The original post resonates strongly with me. I've just had a few weeks vacation that I could have spent on a thousand things but instead I've invested my spare time mostly into making zero progress with Leorik. I tried dozens of things that seem to work for everyone else but for me nothing sticks. Now the sunk cost fallacy causes me to orbit my computer in ever shrinking intervals. I'm desperate to get *something* working so that it doesn't feel like I wasted a huge part of my vacation on nothing. My wife is losing patience with my "hobby" at inflationary speed and I can't blame her.
I think there needs to be a public health warning to not get involved with chess programming.

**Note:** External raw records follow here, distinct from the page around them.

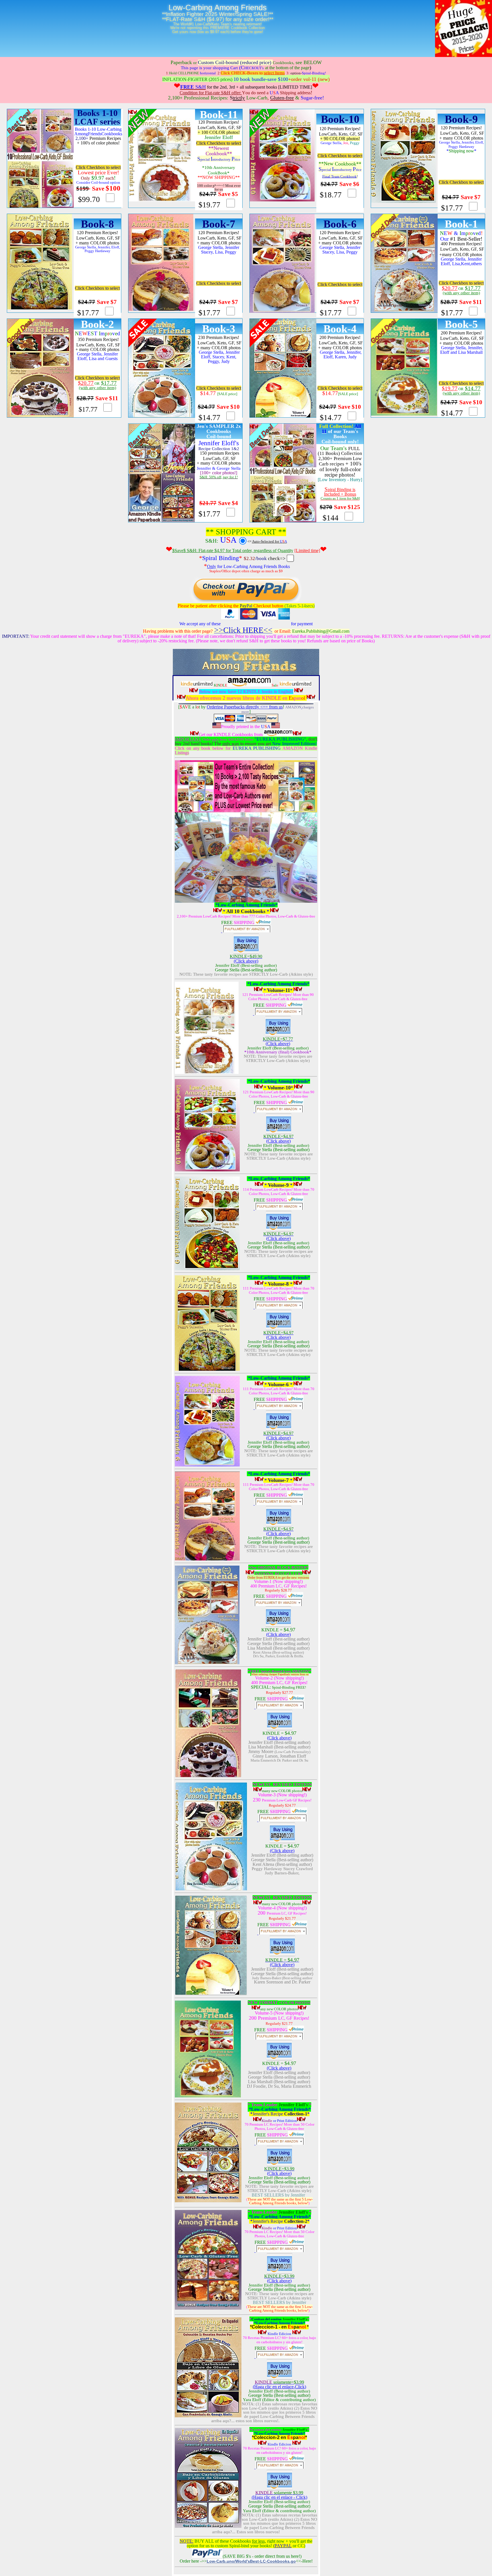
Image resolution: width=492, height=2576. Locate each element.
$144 (331, 518)
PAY (278, 2545)
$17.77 (452, 208)
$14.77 (209, 417)
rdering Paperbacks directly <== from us (246, 706)
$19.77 (209, 205)
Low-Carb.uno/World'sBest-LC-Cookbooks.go (251, 2561)
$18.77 (331, 195)
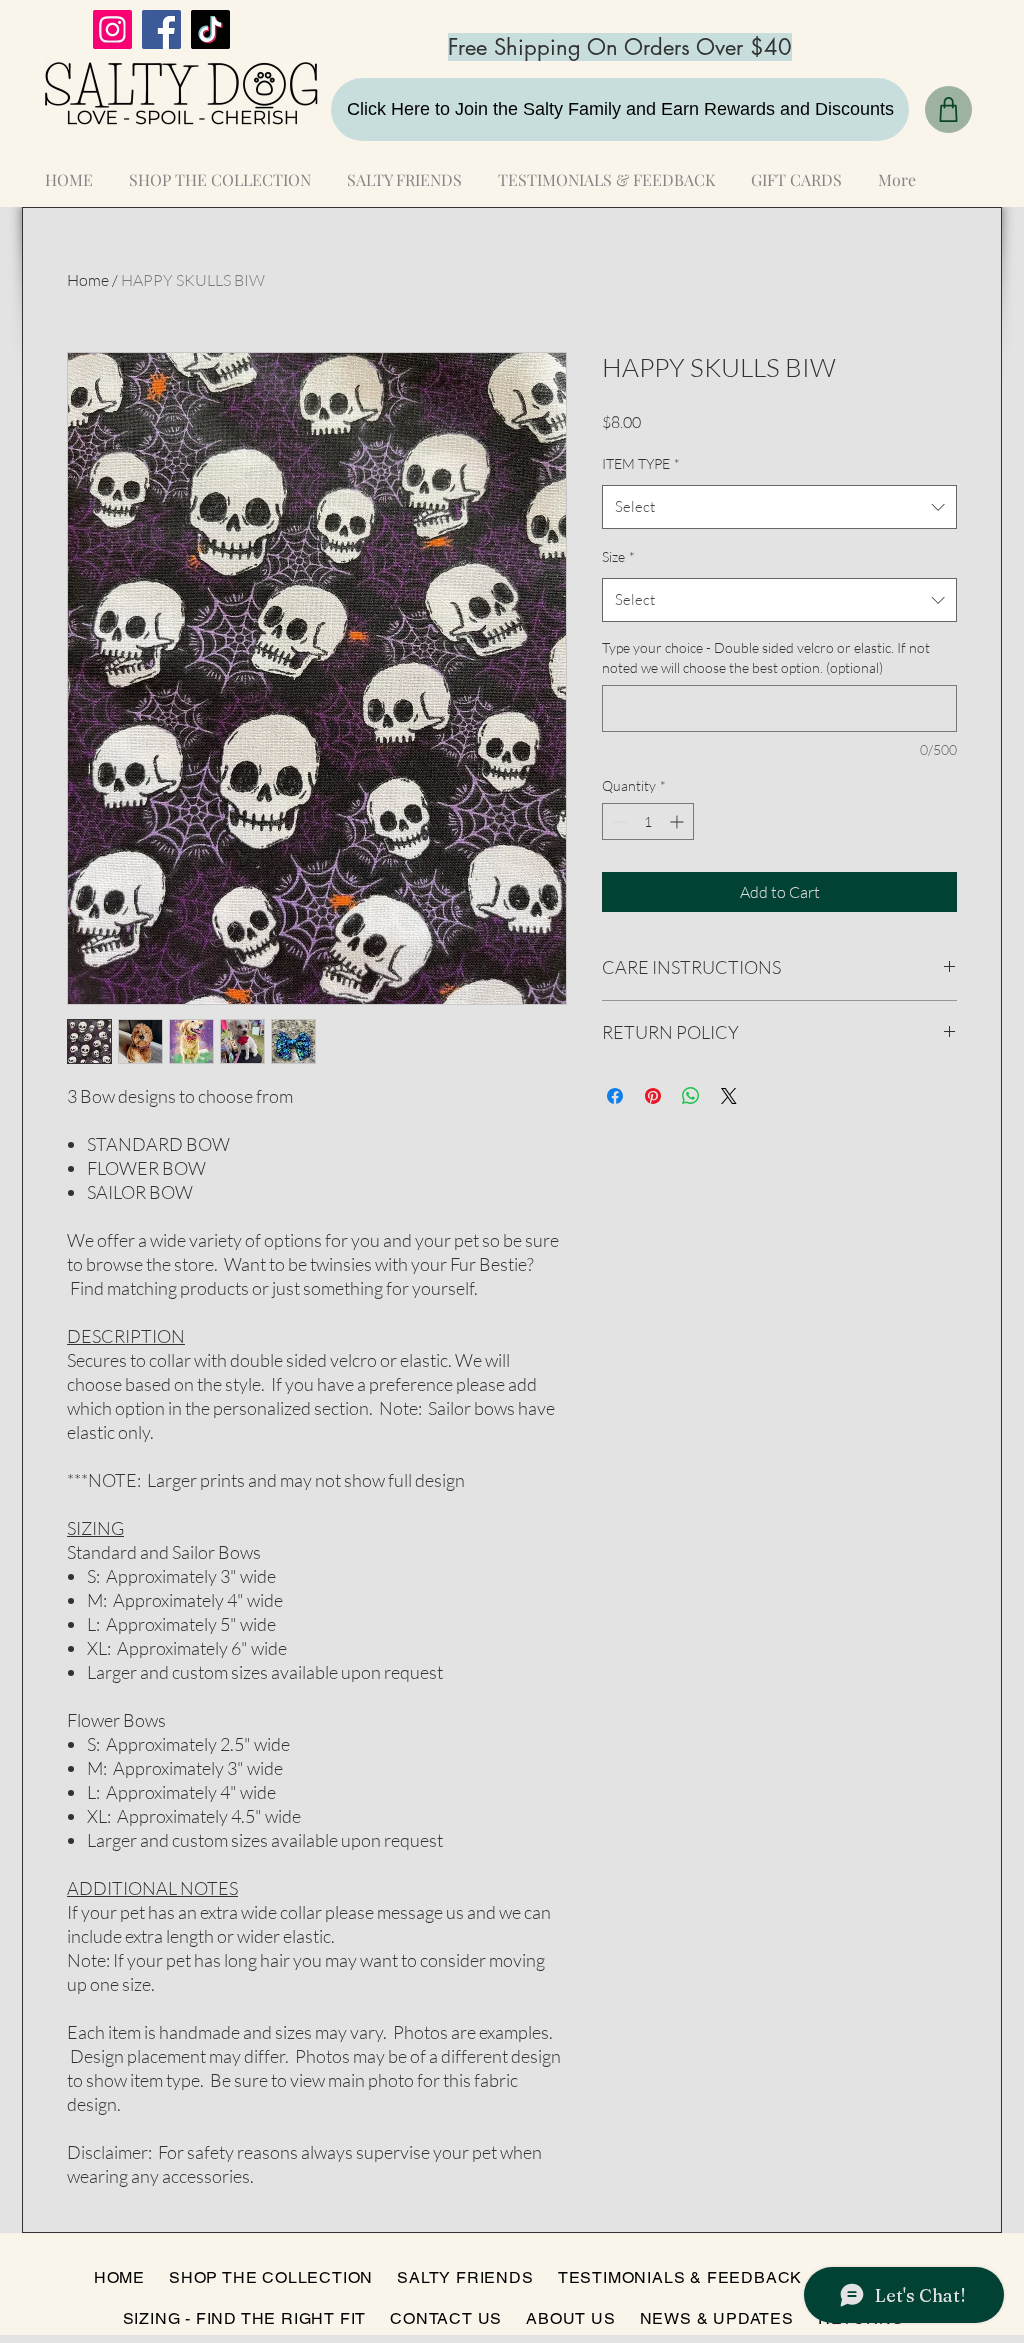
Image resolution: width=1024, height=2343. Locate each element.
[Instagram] (112, 29)
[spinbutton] (648, 821)
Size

Minimal Chess (simple, open source, C#) - Youtube & Github Leorik (competitive, in active development, C#) - Github & Lichess
I thought I hit a wall recently. I thought I hit a limit of my implementation.
Then, in testing out a different feature, I discovered a major bug that basically rendered my transposition tables useless. Fixed that and got a ~130 Elo bump.
But there's a number of things:
* Make the smallest and fewest number of changes you can and test. Sometimes a larger change has a bug that makes testing appear worse than it actually would be if it was bug-free. And sometimes a feature will work, but the addition of one variable makes it all pointless.
* Try variations of features. Mess around with margins and numbers.
* Try simpler things. SEE doesn't appear to work for me. But I think I'm able to get some benefit from a much more simplified version that really just checks whether the capture is good or bad based on piece values.
lithander wrote: ↑Thu Aug 18, 2022 4:39 pm
The original post resonates strongly with me. I've just had a few weeks vacation that I could have spent on a thousand things but instead I've invested my spare time mostly into making zero progress with Leorik. I tried dozens of things that seem to work for everyone else but for me nothing sticks. Now the sunk cost fallacy causes me to orbit my computer in ever shrinking intervals. I'm desperate to get *something* working so that it doesn't feel like I wasted a huge part of my vacation on nothing. My wife is losing patience with my "hobby" at inflationary speed and I can't blame her.
I think there needs to be a public health warning to not get involved with chess programming.
If you don't mind sharing, I'd be curious to know what you've tried that hasn't worked for you.